Some banks only conduct business near their branches, whilst others may offer loans throughout the nation. Nonetheless, looking at where money is headquartered indicates where bank leadership is located and which places are important enough to the bank to invest in a branch there.

#2. Compare how much each bank invests in communities directly.

It’s time to assess each bank’s community investment record once you’ve narrowed down your choice of banks based on a region that matters to you. There are other methods for a bank to display its commitment to the community, such as volunteering or sponsoring activities, but if you can only consider one criterion when looking for a local bank, consider how much the bank directly finances communities.

Banks must disclose how many loans they make for houses, businesses, farms, and other purposes. This tool aggregates government data to show one community financing metric for each bank in the United States. This indicator indicates how much of a bank’s total assets (dollars) are invested in communities through financing for housing, construction, business, farms, and people, as well as public works loans and securities. (You may find government data files here.) A bank must expend more effort to issue a loan in the community than it does to invest in a more passive financial product, such as a mortgage-backed security.
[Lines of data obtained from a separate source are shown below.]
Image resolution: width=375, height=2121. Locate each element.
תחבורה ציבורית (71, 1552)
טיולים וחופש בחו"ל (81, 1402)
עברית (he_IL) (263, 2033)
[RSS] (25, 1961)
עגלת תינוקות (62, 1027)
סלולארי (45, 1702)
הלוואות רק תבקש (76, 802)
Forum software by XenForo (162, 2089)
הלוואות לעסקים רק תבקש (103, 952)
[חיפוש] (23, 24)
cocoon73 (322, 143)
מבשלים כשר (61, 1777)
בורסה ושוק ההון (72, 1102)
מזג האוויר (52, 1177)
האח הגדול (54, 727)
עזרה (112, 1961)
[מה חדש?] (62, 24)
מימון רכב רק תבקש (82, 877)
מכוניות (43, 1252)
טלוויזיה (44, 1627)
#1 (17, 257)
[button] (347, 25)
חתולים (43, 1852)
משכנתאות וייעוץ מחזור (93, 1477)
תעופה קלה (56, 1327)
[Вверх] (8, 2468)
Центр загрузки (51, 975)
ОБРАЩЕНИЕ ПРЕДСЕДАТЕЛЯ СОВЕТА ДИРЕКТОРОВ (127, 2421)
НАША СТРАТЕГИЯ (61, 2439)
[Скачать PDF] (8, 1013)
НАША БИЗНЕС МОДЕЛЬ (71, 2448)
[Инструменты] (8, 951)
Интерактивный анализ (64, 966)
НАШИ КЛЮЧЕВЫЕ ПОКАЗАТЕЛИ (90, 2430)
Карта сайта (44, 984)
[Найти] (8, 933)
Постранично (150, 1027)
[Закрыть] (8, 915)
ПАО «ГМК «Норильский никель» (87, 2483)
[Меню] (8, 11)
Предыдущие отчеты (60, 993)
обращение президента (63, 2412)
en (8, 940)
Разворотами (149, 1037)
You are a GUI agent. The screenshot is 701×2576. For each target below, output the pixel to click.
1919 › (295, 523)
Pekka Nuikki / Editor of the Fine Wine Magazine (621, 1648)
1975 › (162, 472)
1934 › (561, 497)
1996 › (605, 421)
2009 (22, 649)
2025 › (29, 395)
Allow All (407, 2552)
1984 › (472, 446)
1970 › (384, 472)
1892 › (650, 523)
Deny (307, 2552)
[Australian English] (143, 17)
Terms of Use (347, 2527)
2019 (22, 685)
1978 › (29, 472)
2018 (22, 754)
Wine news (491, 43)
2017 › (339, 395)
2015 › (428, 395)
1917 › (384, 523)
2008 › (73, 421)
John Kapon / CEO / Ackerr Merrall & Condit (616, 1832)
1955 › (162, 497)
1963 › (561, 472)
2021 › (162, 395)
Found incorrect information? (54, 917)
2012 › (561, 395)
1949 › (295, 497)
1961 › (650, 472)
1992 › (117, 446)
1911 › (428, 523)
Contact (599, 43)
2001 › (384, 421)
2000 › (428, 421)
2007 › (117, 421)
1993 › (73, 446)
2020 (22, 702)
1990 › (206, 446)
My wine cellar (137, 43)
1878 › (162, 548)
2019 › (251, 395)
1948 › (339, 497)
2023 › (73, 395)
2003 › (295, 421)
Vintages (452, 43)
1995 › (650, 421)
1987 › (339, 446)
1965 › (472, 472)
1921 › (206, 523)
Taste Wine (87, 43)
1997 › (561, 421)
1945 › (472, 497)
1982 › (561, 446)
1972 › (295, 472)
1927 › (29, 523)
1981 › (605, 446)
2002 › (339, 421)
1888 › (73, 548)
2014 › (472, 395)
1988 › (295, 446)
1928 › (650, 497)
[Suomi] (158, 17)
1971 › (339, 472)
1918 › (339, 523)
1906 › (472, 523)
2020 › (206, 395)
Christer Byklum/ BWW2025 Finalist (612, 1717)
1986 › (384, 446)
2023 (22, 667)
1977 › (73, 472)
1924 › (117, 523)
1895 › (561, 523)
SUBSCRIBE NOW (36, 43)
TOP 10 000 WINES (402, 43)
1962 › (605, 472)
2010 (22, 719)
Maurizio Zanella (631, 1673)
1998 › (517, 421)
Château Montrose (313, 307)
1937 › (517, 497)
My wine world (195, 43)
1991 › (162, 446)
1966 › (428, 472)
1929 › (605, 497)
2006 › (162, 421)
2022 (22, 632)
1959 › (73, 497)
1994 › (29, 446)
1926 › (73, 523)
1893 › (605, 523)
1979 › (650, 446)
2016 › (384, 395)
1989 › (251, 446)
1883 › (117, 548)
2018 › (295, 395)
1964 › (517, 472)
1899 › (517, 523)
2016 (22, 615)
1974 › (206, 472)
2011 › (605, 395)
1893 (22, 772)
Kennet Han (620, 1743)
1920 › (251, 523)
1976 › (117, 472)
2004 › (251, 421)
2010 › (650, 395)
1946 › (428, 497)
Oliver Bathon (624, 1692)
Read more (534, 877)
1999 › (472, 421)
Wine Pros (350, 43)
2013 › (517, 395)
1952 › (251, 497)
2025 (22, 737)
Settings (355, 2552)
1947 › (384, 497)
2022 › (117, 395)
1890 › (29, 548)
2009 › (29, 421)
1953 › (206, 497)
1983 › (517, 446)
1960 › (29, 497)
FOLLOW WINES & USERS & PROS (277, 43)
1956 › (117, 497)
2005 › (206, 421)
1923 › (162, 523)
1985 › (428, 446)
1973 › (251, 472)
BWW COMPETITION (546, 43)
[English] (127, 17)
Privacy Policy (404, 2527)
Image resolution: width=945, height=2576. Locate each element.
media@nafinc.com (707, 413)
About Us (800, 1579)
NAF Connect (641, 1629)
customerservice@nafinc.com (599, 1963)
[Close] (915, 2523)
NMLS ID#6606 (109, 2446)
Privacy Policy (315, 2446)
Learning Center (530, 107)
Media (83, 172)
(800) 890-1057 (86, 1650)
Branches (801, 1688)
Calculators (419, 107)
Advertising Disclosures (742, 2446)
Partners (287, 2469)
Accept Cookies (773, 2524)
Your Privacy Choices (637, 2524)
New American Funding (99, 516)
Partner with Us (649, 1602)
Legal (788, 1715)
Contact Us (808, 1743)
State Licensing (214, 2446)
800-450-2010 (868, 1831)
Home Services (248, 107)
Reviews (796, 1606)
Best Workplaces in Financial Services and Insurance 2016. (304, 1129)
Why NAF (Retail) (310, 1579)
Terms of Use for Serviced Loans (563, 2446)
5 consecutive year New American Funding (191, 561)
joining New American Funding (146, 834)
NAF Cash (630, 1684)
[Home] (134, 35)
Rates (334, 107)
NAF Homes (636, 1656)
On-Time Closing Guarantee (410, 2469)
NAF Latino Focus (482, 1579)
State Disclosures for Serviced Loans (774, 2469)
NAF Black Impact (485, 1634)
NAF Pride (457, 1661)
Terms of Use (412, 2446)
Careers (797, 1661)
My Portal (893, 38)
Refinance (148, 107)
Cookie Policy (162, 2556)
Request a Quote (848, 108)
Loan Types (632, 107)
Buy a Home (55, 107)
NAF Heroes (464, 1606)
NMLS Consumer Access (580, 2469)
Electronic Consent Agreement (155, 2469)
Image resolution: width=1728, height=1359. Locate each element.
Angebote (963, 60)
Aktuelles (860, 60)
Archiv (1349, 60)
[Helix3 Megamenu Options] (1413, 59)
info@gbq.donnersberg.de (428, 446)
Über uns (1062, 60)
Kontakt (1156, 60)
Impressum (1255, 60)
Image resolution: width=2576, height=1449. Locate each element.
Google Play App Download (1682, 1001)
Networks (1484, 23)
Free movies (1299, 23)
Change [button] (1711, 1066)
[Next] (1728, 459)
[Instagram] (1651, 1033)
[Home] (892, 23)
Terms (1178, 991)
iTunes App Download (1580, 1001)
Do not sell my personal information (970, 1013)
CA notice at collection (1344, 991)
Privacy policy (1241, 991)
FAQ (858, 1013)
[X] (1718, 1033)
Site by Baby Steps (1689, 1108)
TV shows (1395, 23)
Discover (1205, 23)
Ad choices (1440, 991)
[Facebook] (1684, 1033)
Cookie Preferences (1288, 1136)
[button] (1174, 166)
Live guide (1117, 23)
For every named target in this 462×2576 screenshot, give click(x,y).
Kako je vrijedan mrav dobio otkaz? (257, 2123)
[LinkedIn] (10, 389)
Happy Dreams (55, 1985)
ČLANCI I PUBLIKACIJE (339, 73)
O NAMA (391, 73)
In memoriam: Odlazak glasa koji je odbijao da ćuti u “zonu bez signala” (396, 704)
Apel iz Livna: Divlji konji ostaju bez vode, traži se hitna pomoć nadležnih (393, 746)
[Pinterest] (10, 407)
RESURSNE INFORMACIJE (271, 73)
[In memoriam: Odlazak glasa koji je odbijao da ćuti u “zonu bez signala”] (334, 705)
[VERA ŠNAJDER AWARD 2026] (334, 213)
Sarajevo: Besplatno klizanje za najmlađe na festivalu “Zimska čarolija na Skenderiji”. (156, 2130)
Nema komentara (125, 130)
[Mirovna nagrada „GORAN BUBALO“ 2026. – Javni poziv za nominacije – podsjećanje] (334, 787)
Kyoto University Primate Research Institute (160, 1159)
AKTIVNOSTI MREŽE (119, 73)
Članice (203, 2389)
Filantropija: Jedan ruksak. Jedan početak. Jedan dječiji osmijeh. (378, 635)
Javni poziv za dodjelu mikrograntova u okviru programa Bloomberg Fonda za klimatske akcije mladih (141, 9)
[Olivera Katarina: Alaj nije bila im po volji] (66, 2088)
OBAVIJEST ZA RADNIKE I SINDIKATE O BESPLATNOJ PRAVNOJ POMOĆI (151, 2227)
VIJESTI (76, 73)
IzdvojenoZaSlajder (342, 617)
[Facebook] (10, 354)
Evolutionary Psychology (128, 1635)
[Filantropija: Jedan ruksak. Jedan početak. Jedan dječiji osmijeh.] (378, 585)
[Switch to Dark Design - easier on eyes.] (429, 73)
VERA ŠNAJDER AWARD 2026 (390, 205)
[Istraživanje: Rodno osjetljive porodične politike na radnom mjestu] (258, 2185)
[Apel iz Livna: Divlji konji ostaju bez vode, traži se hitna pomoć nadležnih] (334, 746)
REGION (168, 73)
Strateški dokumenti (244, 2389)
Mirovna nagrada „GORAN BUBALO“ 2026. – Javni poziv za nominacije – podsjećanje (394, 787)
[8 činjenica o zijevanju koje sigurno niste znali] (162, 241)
No bank can invest 100% of its assets in communities.

#3. Confirm that the bank provides the accounts and loans you require.

If your banking needs are minimal, such as a checking and savings account, then any community bank should suffice. However, if you anticipate needing a mortgage or a small business loan in the future (and if you want to handle all of your banking with a single institution), these requirements can help you limit down your possibilities. Many bank comparison sites only disclose product information for a select few banks. However, because all banks record the types of lending they perform to the government, it is possible to compare all banks depending on the types of loans and services you may require. For all banks in the United States, this database aggregates product information.

Opening a Community or Local Bank Account

Once you’ve selected a bank that works for you, go to their website to figure out how to open an account. Online account opening can take as little as five minutes at many community banks. (Some banks allow online account opening; you can filter by region to find local banks.) Some banks may require you to physically visit a branch. The Consumer Financial Protection Bureau offers a handy checklist for opening a bank account, which includes questions to ask and materials to bring with you.

Are Local Banks Secure?

As long as they’re federally insured, local banks are secure banking options. The NCUA insures credit unions, while the FDIC insures banks. This implies that even if a bank or credit union collapses, the funds in your account will be protected.
The FDIC and NCUA insure individual accounts up to $250,000 and combined accounts up to $500,000. If a bank or credit union is federally insured, it will display a logo at its branch or on its website.

What Is the Difference Between a Bank and a Credit Union?

A credit union is a nonprofit organization owned by its member customers, which is the primary distinction between banks and credit unions. A bank, like any other business, tries to profit from its operations and is owned by investors and shareholders. That disparity is the source of all other discrepancies, such as the significantly lower interest rates on bank account deposits.